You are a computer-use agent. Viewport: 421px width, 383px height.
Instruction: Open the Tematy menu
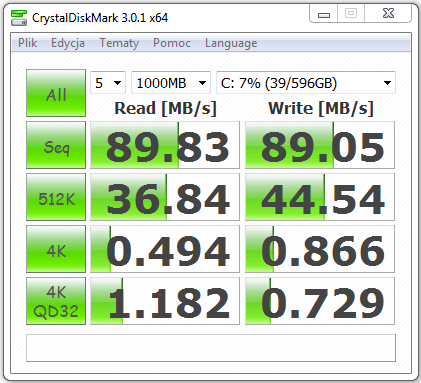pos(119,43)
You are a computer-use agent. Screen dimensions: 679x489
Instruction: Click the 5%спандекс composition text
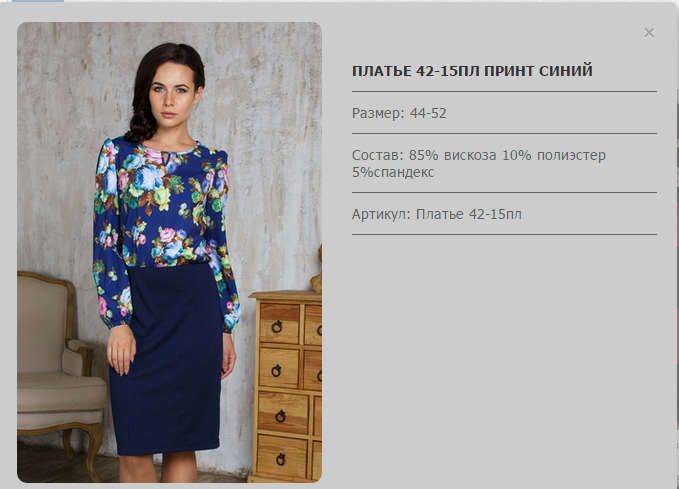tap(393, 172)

____________

TASK DIRECTIONS >>
Reproduce every line of the items above word for word, omitting the pictures.

EXERCISE RESULT >>
You are a computer-use agent. Viewport: 421px width, 383px height.
Instruction: Open the Tematy menu
pos(119,43)
You are a computer-use agent. Screen dimensions: 679x489
Instruction: Click the 5%спандекс composition text
tap(393, 172)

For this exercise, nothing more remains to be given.